I’m always pretty fascinated when I read about studies surrounding girlhood. If anything, it’s a selfish opportunity to reflect on my own experiences as I‘m pretty certain I‘ve had a very regular, very stereotypical upbringing of a white, middle class girl and my experiences tend to be largely represented in studies like this. Now I feel doubly drawn to them because I can witness girlhood through the eyes of my niece- my niece who wears the same pink polka dot dress day in and day out. It’s time we put a method to her madness.
Chillin' with the ladies- Orange Blossom, Plum Pudding, Raspberry Torte, Lemon Meringue and the everpopular Strawberry Shortcake...
The 'I just got out of bed but I'll rock the polka dot dress anyway because I have a cardboard guitar' look
Completing the ensemble with a pair of classic pumps (scrappy hair, optional)...
This is not meant to be a secret letter to my sister and brother-in-law about the anxieties of raising a girl since I obviously have no idea what that must be like (and as outlined in my last post, don‘t plan on experiencing this first hand)...Claire is simply the eyes through which I’m attempting to find reason in why little girls do what little girls do.
It seemed like she just woke up one day, knew that girls were supposed to like the colour pink, Barbie and ...well, that was it (thank goodness she likes Strawberry and the Berry Bitty City gang way more!) She doesn’t have a thing for Disney Princesses yet, but that‘s probably because she can‘t sit still for more than 3 minutes (not to mention she's just outside the age bracket Orenstein researched). Regardless, Claire seems to be on a pretty average playing field of what little girls experience, how they are capable of being consumed by images of girlie-girl culture and as a result, how they project those images onto themselves through participating in what Orenstein calls the ‘inflexible stage’ - the stage in which little girls appoint themselves chief of the gender police.
Orenstein writes, ‘for a preschool girl, a Cinderella dress is nothing less than an existential insurance policy’. As if Claire knows anything about existentialism. In plain English? Girls need to prove they are girls (as boys need to prove they are boys) so they effectively grab on to exaggerated ideas of femininity and utilize them to the fullest extent, all the live-long day.
According to Orenstein (and any other research I‘ve read on the topic), external/visual signs and signals are what little boys and little girls use to define themselves. That’s simply how they understand gender and perhaps more importantly, gender difference. Clothes, hair style, colours and toys are all external factors which help determine and convince toddlers that they are either a boy or a girl. So...once a girl understands that she is a girl, she begins to denounce all things visually associated with being a boy. To further ensure she is understood as a girl to anyone paying attention, (and perhaps most importantly, herself) she not only latches on to these external signals but starts mimicking the performances of most girls/women around her (here enters the maintainence of certain views, ie. ones that argue genders' innateness).

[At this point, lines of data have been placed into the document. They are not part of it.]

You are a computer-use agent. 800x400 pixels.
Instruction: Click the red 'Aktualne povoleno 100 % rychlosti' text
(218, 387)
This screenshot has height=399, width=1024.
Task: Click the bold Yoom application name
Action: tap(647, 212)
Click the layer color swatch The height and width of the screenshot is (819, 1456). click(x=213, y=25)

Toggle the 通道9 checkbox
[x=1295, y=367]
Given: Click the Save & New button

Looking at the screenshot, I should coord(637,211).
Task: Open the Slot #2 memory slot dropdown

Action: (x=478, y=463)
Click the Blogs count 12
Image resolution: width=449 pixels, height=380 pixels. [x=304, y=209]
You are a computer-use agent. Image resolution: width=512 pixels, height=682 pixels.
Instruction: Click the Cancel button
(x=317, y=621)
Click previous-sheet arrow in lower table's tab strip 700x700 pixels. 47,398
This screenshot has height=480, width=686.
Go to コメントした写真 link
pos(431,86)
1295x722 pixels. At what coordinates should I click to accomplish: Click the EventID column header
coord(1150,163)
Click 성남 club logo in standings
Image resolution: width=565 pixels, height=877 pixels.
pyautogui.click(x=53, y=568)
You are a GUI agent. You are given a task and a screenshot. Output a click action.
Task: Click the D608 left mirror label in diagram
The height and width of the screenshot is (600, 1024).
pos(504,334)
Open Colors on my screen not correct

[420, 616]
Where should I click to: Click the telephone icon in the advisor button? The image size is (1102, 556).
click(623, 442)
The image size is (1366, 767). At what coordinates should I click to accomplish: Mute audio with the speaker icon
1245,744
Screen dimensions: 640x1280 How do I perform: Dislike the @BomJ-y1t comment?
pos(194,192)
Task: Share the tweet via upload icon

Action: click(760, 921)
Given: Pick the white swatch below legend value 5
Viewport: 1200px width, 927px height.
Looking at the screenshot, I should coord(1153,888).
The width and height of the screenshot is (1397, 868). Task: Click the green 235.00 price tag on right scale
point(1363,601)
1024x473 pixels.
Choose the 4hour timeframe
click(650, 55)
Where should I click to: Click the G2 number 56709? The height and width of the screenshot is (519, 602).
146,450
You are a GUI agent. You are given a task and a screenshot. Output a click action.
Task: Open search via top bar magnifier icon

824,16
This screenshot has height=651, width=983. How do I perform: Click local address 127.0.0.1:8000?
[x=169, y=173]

But as I'm sure you'll agree, there's nothing innate and natural about this!
Bottom line - little girls start to perform their gender, blurring the lines between what‘s believed to be innate and what‘s constructed through learning, through seeing and through experiencing other people‘s ideas of gender and femininity.
It’s not hard to see that little girls are easily consumed by ideas of femininity, right? Susceptible to most images put in front of their faces, especially because they lack the critical thinking skills to actually question the information and images presented to them. They simply accept it. Now let’s add passive, fragile, dependent Disney princesses into the mix, (characters who are defined by beauty first and the aforementioned negative traits next), and we’ve got a whole new detrimental ball game. Don’t believe me? Fast forward 10 years and we’ve got 16 year-old girls who still understand their femininity through performing it. Performing it in ways that are (negatively) presented to them by their culture. This has all been proven through research.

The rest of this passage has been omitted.